• WHAT YOU NEED TO DO: The entries shown below should be output exactly as they appear.

• INPUT DATA:
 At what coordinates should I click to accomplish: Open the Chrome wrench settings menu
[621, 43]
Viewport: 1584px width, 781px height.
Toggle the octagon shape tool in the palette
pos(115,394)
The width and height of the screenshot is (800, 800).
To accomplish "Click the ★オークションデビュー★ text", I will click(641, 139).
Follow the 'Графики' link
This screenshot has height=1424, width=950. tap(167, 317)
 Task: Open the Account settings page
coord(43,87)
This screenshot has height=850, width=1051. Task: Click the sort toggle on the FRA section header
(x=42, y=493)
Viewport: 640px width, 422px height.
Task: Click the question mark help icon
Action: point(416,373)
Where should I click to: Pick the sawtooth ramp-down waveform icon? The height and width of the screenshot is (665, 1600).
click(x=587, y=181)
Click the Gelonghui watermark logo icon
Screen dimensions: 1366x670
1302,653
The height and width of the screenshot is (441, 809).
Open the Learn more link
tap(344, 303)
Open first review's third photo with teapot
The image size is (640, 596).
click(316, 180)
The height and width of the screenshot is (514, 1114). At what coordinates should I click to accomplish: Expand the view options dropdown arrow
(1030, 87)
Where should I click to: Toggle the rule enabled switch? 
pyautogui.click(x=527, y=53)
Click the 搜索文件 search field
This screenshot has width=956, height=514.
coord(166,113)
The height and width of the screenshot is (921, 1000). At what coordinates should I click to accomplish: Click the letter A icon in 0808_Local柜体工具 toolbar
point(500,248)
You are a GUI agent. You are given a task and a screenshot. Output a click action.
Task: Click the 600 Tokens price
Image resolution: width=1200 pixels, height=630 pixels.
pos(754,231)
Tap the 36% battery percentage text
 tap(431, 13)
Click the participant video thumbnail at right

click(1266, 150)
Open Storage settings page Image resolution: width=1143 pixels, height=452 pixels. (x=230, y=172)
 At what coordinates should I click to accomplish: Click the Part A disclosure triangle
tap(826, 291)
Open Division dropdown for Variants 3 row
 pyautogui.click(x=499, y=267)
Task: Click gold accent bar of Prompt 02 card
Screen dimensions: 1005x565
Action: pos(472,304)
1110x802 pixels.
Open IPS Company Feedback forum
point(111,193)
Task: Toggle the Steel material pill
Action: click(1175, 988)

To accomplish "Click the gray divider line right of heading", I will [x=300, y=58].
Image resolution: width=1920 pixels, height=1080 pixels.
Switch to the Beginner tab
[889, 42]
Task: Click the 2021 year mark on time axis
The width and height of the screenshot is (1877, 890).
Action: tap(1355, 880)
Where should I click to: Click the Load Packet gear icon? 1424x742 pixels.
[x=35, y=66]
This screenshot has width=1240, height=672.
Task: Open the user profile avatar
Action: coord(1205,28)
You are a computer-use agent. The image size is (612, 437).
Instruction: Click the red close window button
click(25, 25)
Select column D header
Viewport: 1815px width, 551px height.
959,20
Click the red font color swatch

• TASK OUTPUT:
 At what coordinates should I click to accomplish: Open the Chrome wrench settings menu
[621, 43]
Viewport: 1584px width, 781px height.
Toggle the octagon shape tool in the palette
pos(115,394)
The width and height of the screenshot is (800, 800).
To accomplish "Click the ★オークションデビュー★ text", I will click(641, 139).
Follow the 'Графики' link
This screenshot has height=1424, width=950. tap(167, 317)
 Task: Open the Account settings page
coord(43,87)
This screenshot has height=850, width=1051. Task: Click the sort toggle on the FRA section header
(x=42, y=493)
Viewport: 640px width, 422px height.
Task: Click the question mark help icon
Action: point(416,373)
Where should I click to: Pick the sawtooth ramp-down waveform icon? The height and width of the screenshot is (665, 1600).
click(x=587, y=181)
Click the Gelonghui watermark logo icon
Screen dimensions: 1366x670
1302,653
The height and width of the screenshot is (441, 809).
Open the Learn more link
tap(344, 303)
Open first review's third photo with teapot
The image size is (640, 596).
click(316, 180)
The height and width of the screenshot is (514, 1114). At what coordinates should I click to accomplish: Expand the view options dropdown arrow
(1030, 87)
Where should I click to: Toggle the rule enabled switch? 
pyautogui.click(x=527, y=53)
Click the 搜索文件 search field
This screenshot has width=956, height=514.
coord(166,113)
The height and width of the screenshot is (921, 1000). At what coordinates should I click to accomplish: Click the letter A icon in 0808_Local柜体工具 toolbar
point(500,248)
You are a GUI agent. You are given a task and a screenshot. Output a click action.
Task: Click the 600 Tokens price
Image resolution: width=1200 pixels, height=630 pixels.
pos(754,231)
Tap the 36% battery percentage text
 tap(431, 13)
Click the participant video thumbnail at right

click(1266, 150)
Open Storage settings page Image resolution: width=1143 pixels, height=452 pixels. (x=230, y=172)
 At what coordinates should I click to accomplish: Click the Part A disclosure triangle
tap(826, 291)
Open Division dropdown for Variants 3 row
 pyautogui.click(x=499, y=267)
Task: Click gold accent bar of Prompt 02 card
Screen dimensions: 1005x565
Action: pos(472,304)
1110x802 pixels.
Open IPS Company Feedback forum
point(111,193)
Task: Toggle the Steel material pill
Action: click(1175, 988)

To accomplish "Click the gray divider line right of heading", I will [x=300, y=58].
Image resolution: width=1920 pixels, height=1080 pixels.
Switch to the Beginner tab
[889, 42]
Task: Click the 2021 year mark on time axis
The width and height of the screenshot is (1877, 890).
Action: tap(1355, 880)
Where should I click to: Click the Load Packet gear icon? 1424x742 pixels.
[x=35, y=66]
This screenshot has width=1240, height=672.
Task: Open the user profile avatar
Action: coord(1205,28)
You are a computer-use agent. The image size is (612, 437).
Instruction: Click the red close window button
click(25, 25)
Select column D header
Viewport: 1815px width, 551px height.
959,20
Click the red font color swatch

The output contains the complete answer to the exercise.